Self-care is something I’ve always struggled with. For awhile, I didn’t even know that I was supposed to do anything for myself. I had my job and my friends and I just worked, came home, ate whatever was easy, and crawled into bed. That was my life. While I wasn’t happy, I didn’t really see any way (or any reason) to change anything.
But then I was diagnosed with depression, and the therapist asked me what I do for myself. I just stared at him for a bit. I wasn’t sure how to answer at first, and then I realized it was even worse than that—I didn’t have an answer. I didn’t do anything for myself. I didn’t think I deserved it, and I didn’t have the energy for it.
At first, it felt like something that I had to check off on my to-do every single day. Like it was work. But it does not have to be that way. As time goes on, I am practicing self-care more and more. It is an important part of the recovery process. We all need to believe that we are worthwhile, and self-care is a very simple way to show yourself that you are.
Here are some of my favorite ways to show some self-care: reading a book in a bubble bath, getting my nails done (or even taking the time to paint them myself), wearing my pjs all day on a weekend and watching cheesy movies, calling a friend on the phone to talk about anything or nothing, writing in this blog or a notebook about my day or my feelings, talking to a counselor, getting a haircut, going out to a movie with my friends, dancing around my living room to a good song.

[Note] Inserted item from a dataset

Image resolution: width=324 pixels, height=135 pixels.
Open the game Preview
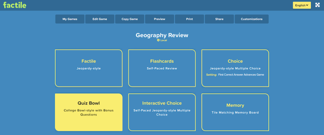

Not all of these things cost money and some take hardly any time to do at all. Self-care can be as big or as little as you make it. What it is doesn’t matter as long as it is something positive. For example, maybe a couple of cookies can be a real treat for me but if I eat the whole bag in one sitting, I’m not taking care of myself at all—just the opposite, actually. I also know lots of people who indulge in retail therapy. That can be a good thing or a bad thing. If you have a budget and stick to it, this might be an occasional treat for yourself. But buying things can quickly put you into debt—which can make you feel even worse and add to your stress—and purchases don’t usually make people feel good for very long.
Think about the things that you like to do and how you can incorporate even little aspects of them into your day. Giving yourself a few moments to meditate, write about how you feel, or something else that puts a smile on your face every day is going to be very worth it in the long run. You deserve it!